Input material =
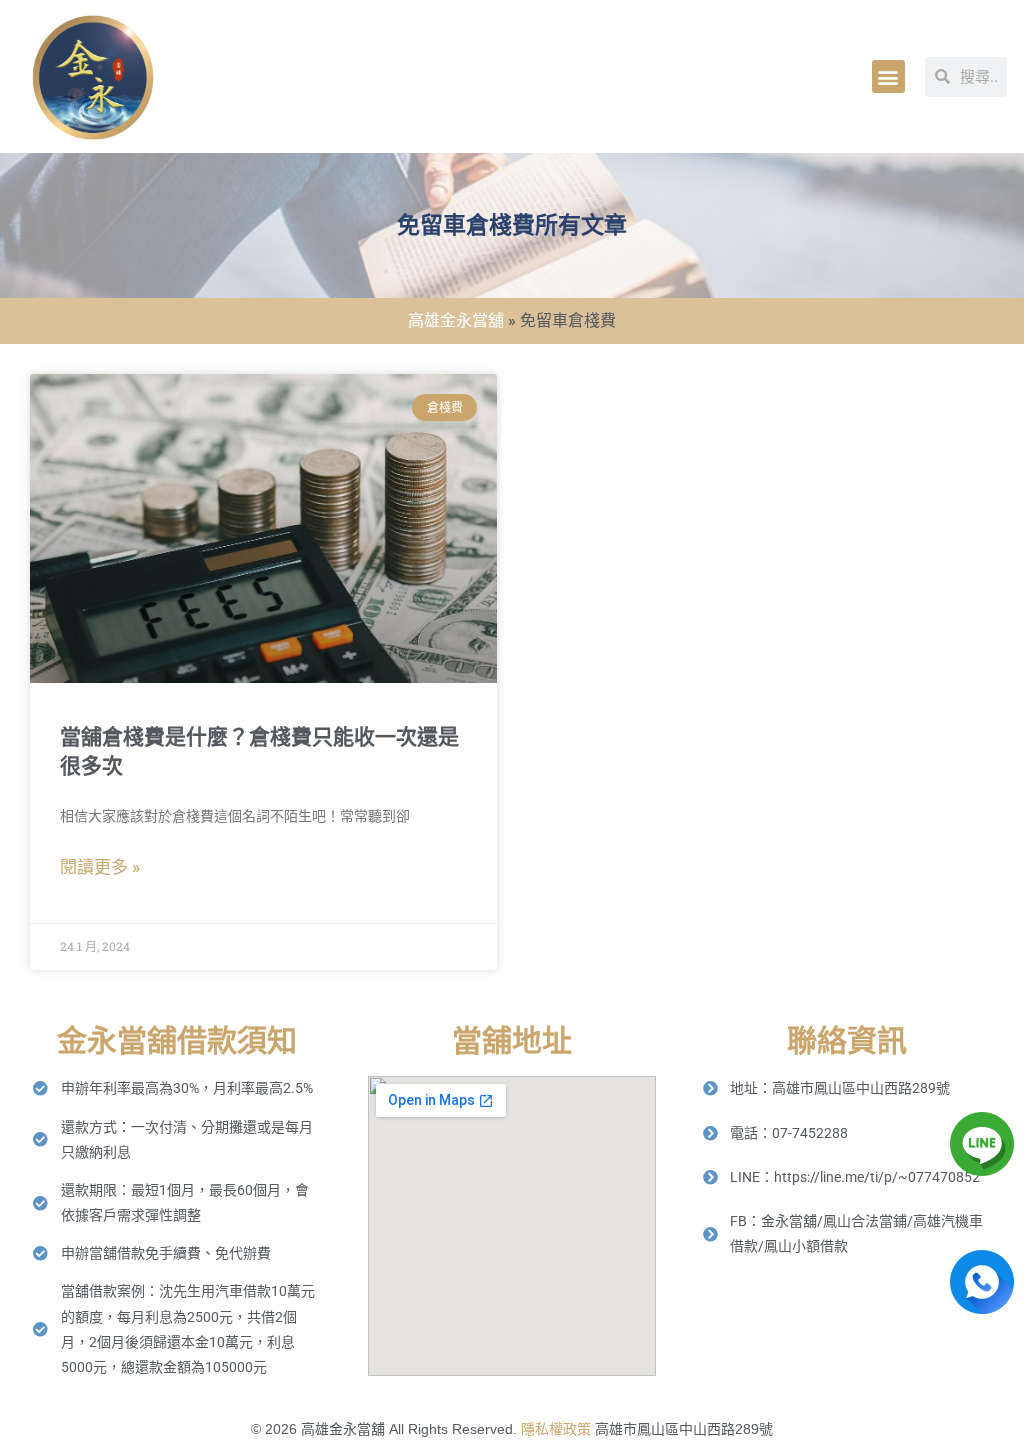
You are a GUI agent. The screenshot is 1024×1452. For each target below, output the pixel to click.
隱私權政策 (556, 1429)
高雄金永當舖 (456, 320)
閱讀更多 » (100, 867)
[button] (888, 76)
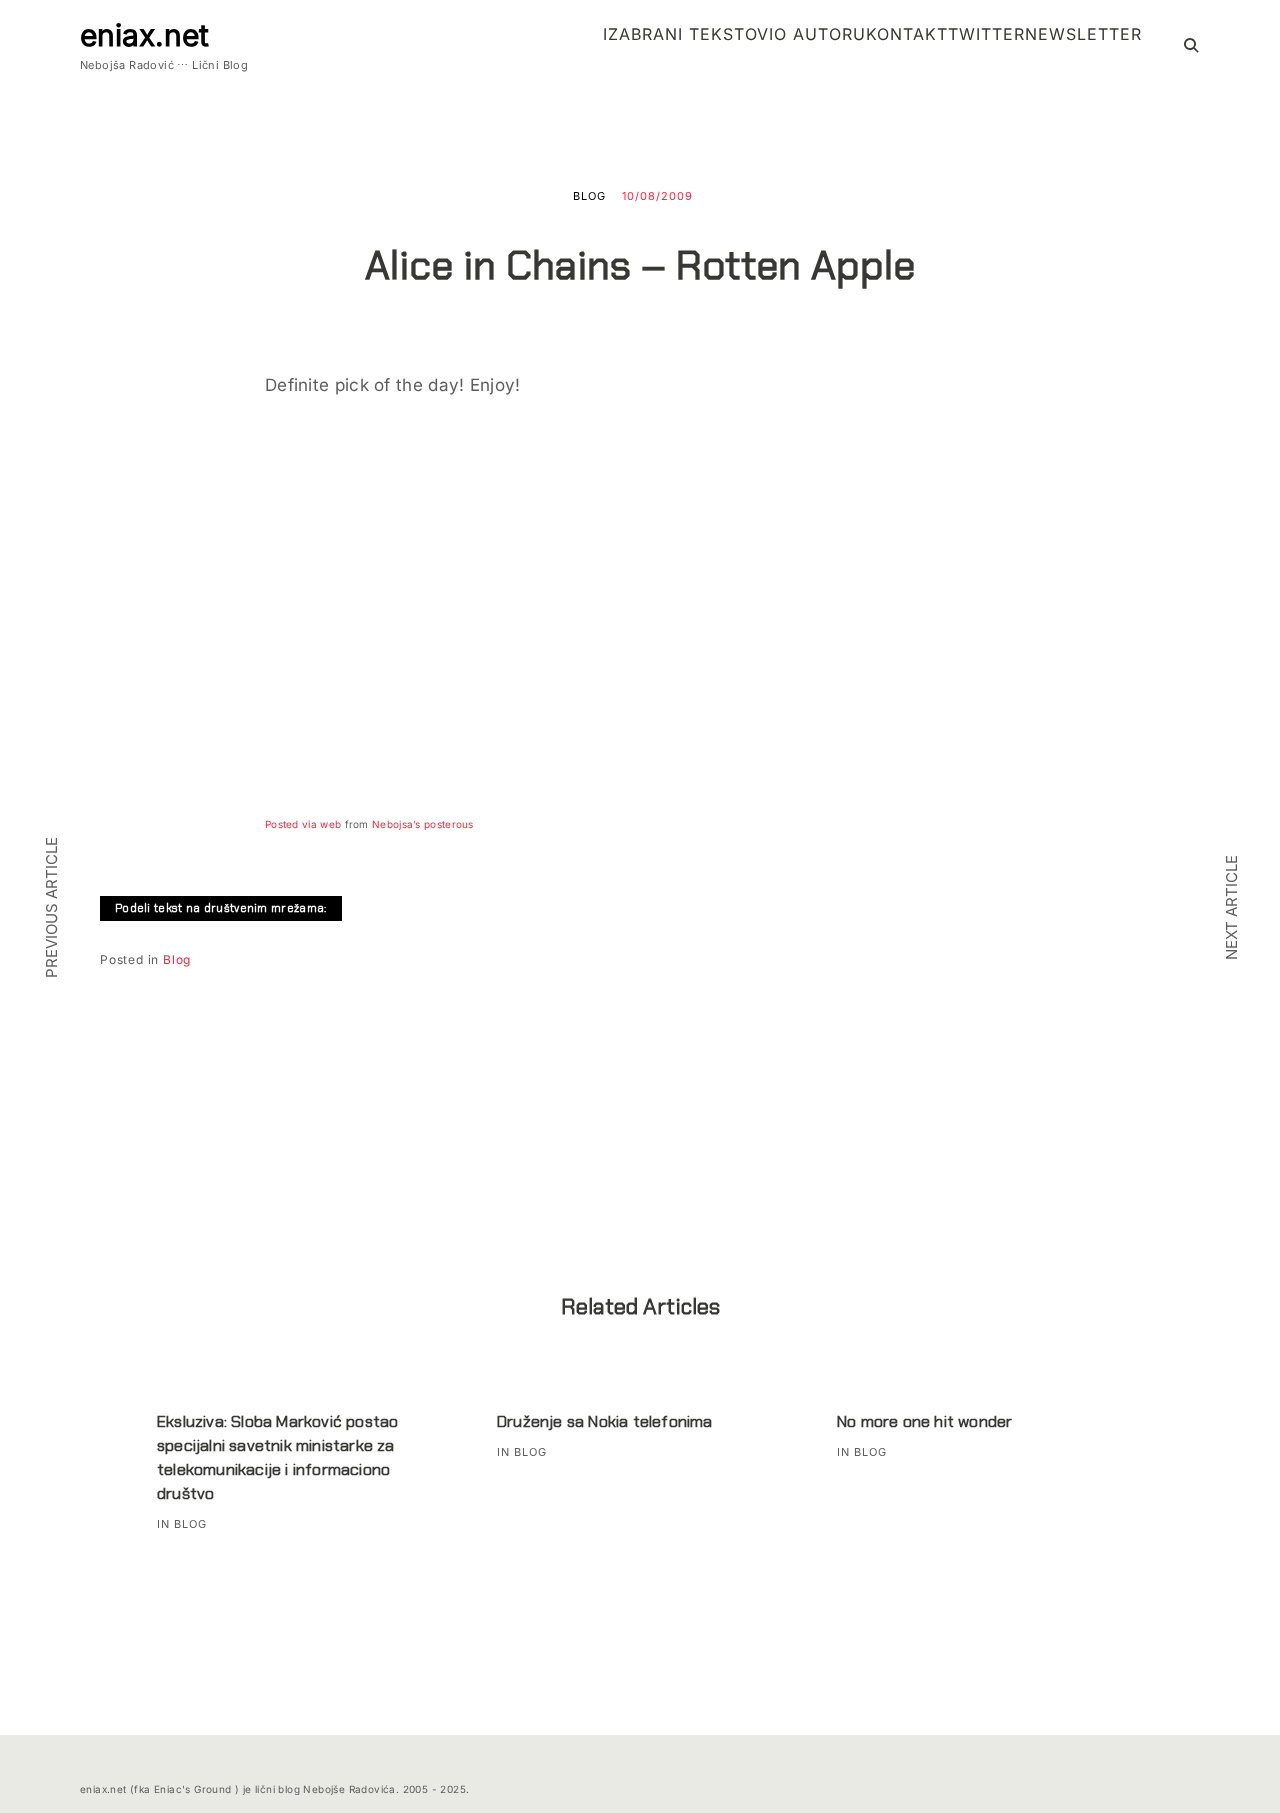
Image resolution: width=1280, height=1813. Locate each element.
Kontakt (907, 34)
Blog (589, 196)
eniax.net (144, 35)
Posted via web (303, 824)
---
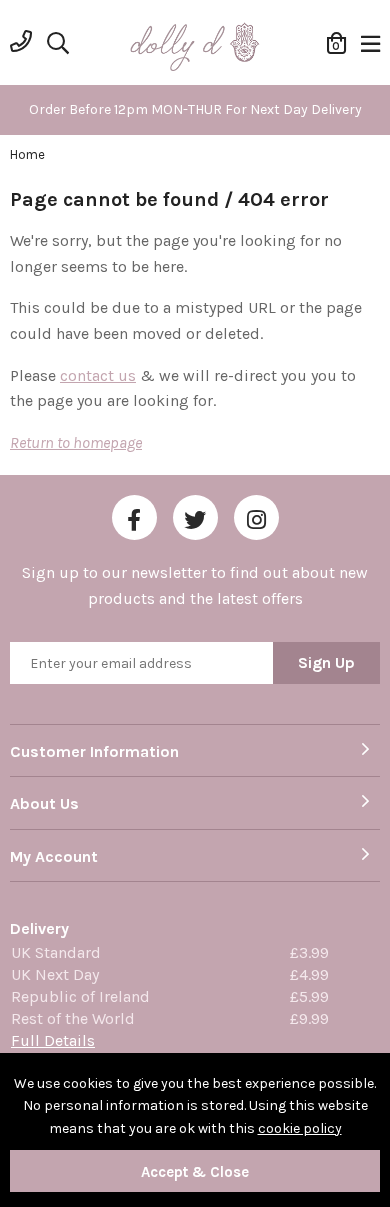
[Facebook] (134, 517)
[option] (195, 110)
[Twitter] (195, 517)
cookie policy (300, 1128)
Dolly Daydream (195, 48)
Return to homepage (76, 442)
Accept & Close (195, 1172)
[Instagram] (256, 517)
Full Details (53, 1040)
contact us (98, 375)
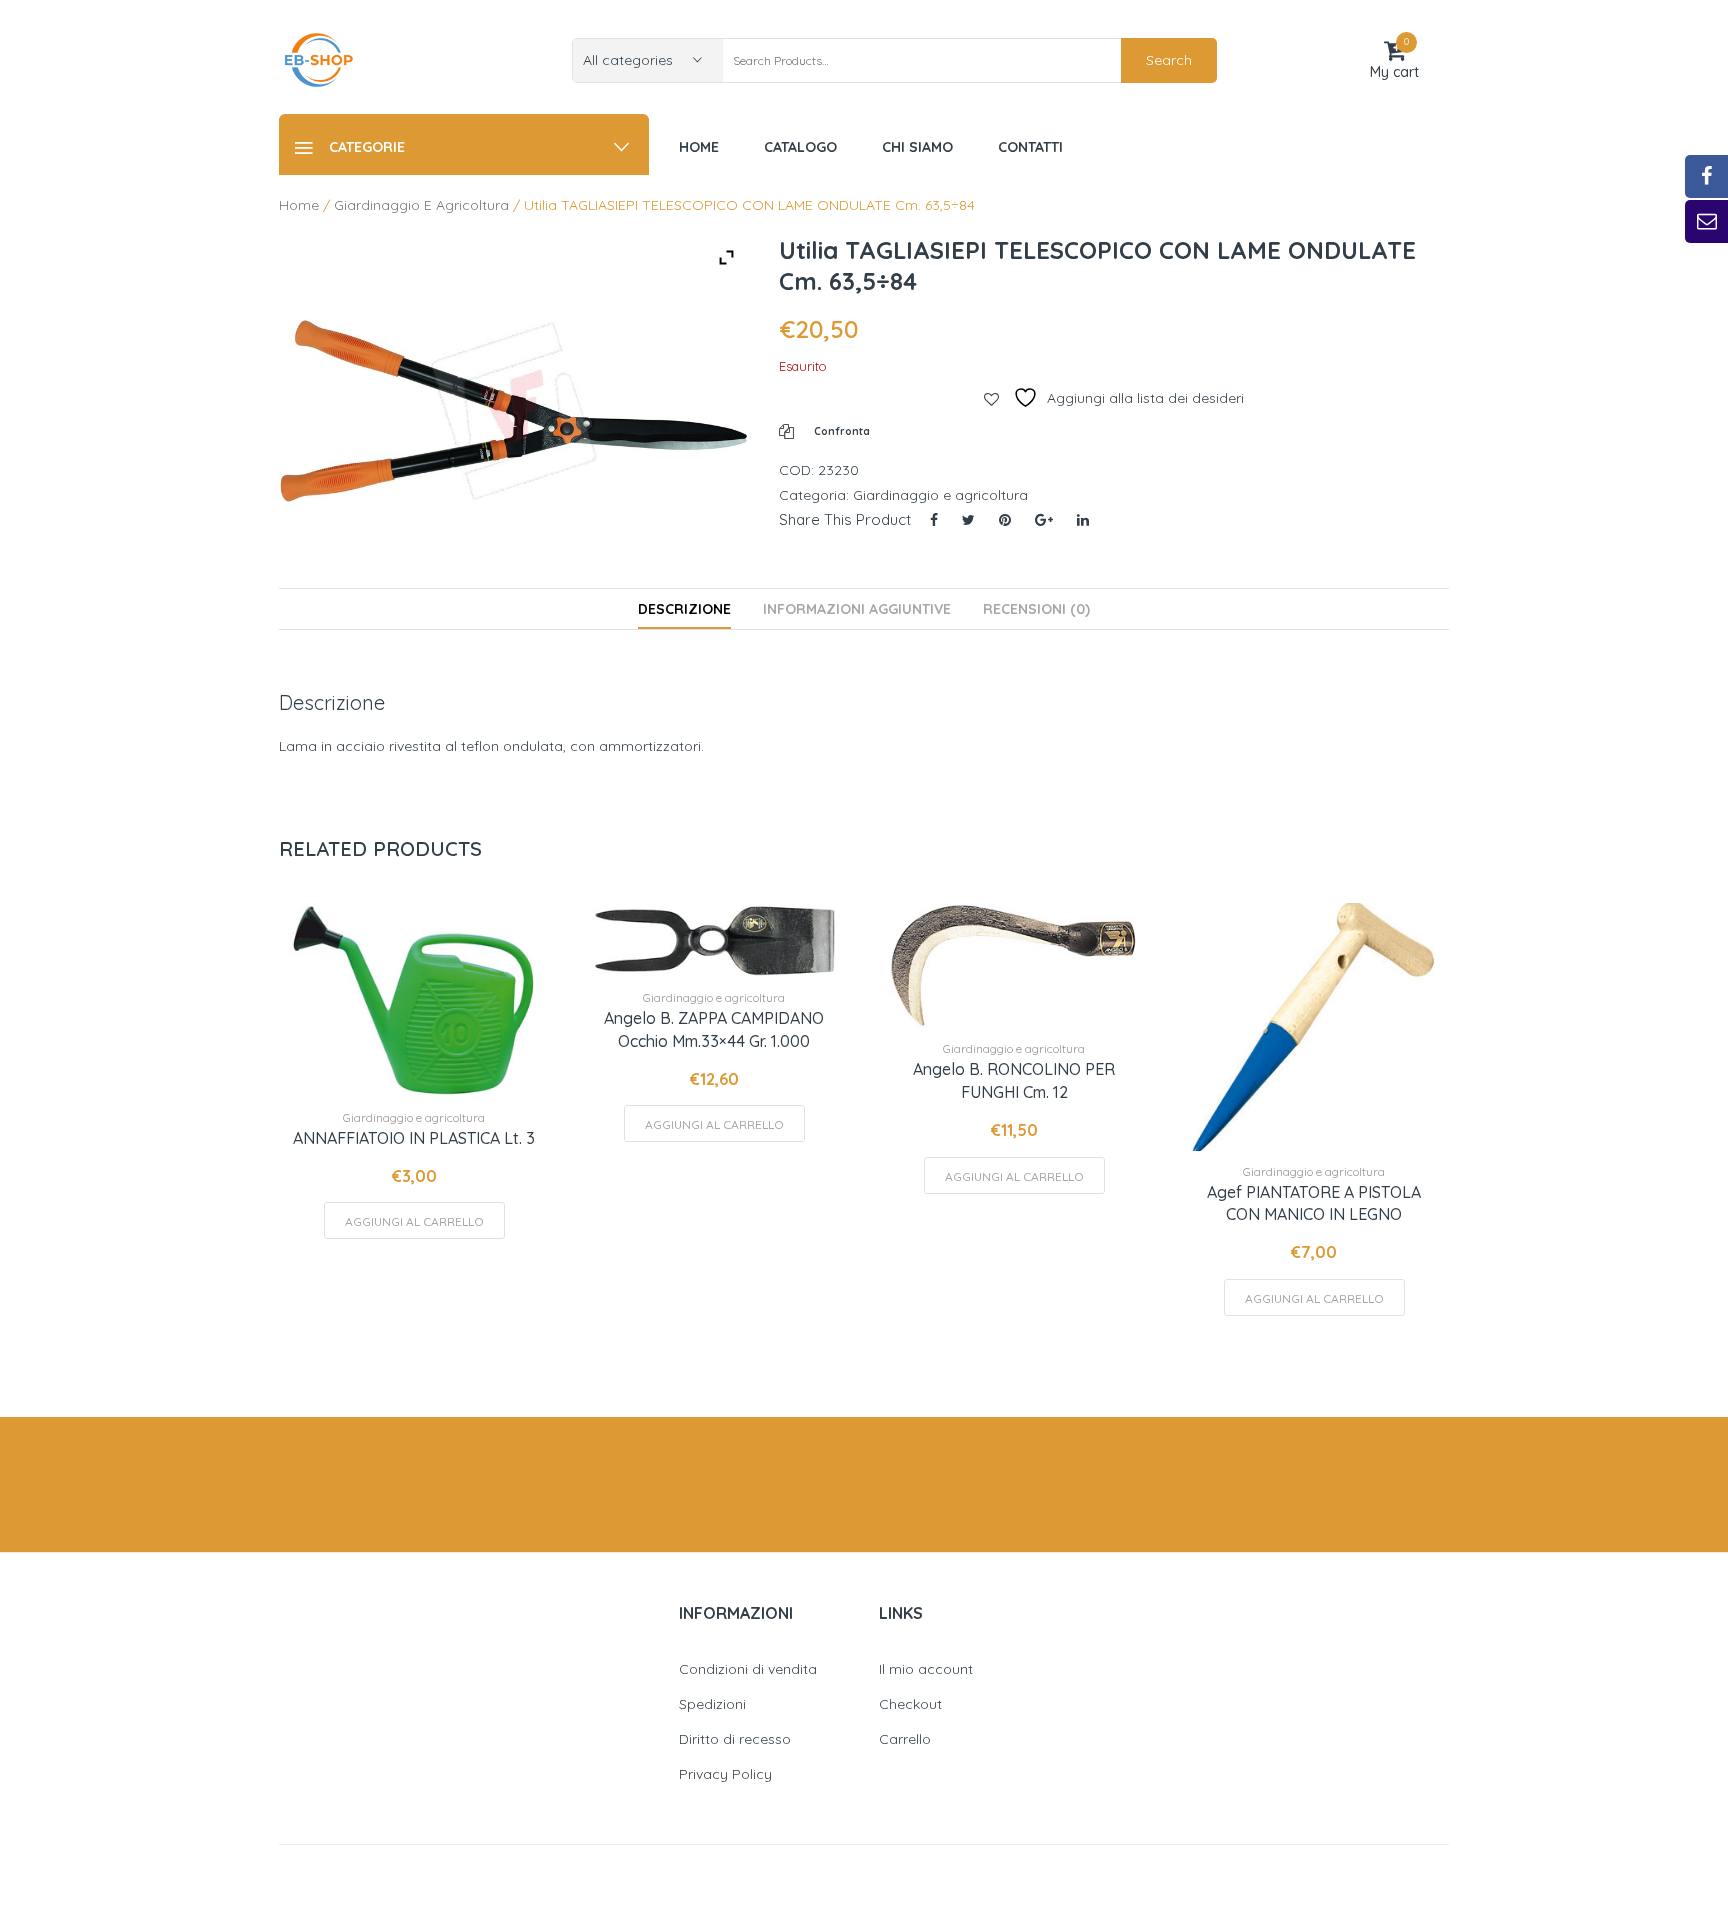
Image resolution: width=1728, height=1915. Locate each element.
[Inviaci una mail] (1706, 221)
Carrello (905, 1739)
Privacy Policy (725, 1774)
* * *
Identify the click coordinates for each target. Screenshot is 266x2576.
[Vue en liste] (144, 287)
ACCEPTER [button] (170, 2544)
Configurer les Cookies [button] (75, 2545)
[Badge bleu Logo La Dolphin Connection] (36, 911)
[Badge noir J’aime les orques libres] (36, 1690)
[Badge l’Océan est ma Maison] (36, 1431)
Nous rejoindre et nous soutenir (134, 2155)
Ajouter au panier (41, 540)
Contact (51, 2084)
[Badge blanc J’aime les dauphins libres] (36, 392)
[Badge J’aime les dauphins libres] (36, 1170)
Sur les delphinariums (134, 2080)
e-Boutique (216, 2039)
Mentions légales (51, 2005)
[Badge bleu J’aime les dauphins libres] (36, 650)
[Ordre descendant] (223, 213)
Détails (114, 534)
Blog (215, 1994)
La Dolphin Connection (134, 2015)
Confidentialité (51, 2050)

Task to carry out = Each line above from the one containing "[Instagram] (256, 517)" through the one containing "Privacy Policy (725, 1774)" is to be returned verbatim. Nothing else, and no pictures.

Expected answer =
[Instagram] (256, 517)
Full Details (53, 1040)
contact us (98, 375)
Image resolution: width=1728, height=1915. Locate each element.
[Inviaci una mail] (1706, 221)
Carrello (905, 1739)
Privacy Policy (725, 1774)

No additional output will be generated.